Valses joyeuses et danses macabres
Au milieu d’une pièce classique de musique de chambre, au cœur d’un concerto moderne, la danse s’invite partout, légère ou pesante, pétillante ou grave. On la reconnaît parfois facilement : l’élégant menuet du Quintette avec clarinette de Wolfgang Amadeus Mozart, avec ses phrases régulières et ses reprises, sonne comme une invitation à esquisser quelques pas en galante compagnie. Plus entraînante encore, la Valse pour piano à six mains de
Sergueï Rachmaninov donne l’illusion de tournoyer au milieu des trois
pianistes. Savourons ce « plaisir délicieux et toujours nouveau d’une occupation inutile » ! Ces mots, empruntés à Henri de Régnier, sont écrits par Maurice Ravel en exergue à ses Valses nobles et sentimentales. Le
compositeur célèbre la « joie de vivre » dans cette série de pièces qui seront ultérieurement le support d’un ballet.
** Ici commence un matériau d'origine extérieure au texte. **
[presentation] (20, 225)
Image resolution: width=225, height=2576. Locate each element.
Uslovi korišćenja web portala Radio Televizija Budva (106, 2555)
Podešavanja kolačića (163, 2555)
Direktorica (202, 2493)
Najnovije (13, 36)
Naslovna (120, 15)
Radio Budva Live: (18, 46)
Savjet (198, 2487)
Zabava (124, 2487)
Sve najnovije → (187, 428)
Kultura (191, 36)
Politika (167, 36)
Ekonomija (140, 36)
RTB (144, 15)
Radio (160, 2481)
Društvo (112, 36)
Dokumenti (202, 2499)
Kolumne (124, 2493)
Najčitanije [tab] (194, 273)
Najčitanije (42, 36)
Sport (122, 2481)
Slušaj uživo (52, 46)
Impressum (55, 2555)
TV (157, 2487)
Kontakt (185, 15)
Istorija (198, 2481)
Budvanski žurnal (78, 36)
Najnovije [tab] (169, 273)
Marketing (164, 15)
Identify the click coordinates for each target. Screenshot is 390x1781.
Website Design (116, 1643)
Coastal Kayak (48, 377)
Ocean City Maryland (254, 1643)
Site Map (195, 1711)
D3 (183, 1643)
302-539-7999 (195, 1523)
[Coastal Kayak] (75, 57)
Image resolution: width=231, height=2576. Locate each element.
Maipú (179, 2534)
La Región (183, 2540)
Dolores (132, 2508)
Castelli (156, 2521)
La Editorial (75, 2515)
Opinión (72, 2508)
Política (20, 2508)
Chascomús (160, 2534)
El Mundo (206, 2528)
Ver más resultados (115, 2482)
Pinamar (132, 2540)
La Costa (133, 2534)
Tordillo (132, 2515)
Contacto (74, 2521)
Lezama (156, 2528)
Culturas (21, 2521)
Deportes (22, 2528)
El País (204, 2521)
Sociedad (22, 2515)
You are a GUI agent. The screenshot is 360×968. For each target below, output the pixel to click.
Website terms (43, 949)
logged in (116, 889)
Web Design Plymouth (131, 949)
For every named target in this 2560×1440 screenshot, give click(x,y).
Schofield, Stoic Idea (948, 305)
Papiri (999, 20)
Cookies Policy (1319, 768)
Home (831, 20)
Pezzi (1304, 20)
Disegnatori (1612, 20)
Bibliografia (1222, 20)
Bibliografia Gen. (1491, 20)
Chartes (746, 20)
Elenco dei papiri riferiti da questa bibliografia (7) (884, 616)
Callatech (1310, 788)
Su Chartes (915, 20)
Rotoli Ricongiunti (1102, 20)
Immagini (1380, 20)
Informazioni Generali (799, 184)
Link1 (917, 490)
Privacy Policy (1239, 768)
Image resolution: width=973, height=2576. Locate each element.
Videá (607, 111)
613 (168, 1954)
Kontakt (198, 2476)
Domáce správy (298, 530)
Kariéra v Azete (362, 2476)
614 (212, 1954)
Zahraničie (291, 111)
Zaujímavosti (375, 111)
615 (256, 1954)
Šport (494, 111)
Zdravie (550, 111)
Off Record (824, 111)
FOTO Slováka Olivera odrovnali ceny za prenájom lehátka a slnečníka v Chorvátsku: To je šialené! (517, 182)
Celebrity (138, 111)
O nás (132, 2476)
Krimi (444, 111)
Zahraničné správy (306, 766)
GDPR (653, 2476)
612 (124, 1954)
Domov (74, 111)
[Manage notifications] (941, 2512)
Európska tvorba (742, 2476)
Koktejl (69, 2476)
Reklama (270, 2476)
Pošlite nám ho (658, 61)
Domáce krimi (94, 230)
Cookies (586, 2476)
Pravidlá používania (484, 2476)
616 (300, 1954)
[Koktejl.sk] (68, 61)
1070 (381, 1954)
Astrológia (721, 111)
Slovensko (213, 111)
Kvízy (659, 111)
Dans un tout autre style, les Sept danses populaires roumaines de Béla Bartók ont un parfum rustique : les archets craquent comme des vielles à roue d’un autre âge, les pizzicati claquent comme les mailloches d’un cymbalum, les sabots s’entrechoquent contre la terre sèche. Les rythmes sont également arides chez Igor Stravinsky : dans le tango, la valse et le ragtime de L’Histoire du soldat, les corps semblent contrôlés par un esprit malfaisant… C’est d’ailleurs le diable qui triomphe finalement, dans une chorégraphie virtuose.
Célébration de la vie, la danse peut basculer du côté obscur : dans le Quadruple concerto d’Olivier Greif, ce sont les morts qui se réveillent et entament un inquiétant ballet. On entend au loin un Dies Irae peu engageant. Dans une pièce écrite à la mémoire de Greif, Philippe Hersant écrit également une « Totentanz », danse des morts où les ricanements de la clarinette sont aussi effrayants que les graves du piano. L’épisode infernal s’éloigne heureusement ; il ne restera de l’agitation macabre qu’un souvenir triste mais apaisé (« Andenken »).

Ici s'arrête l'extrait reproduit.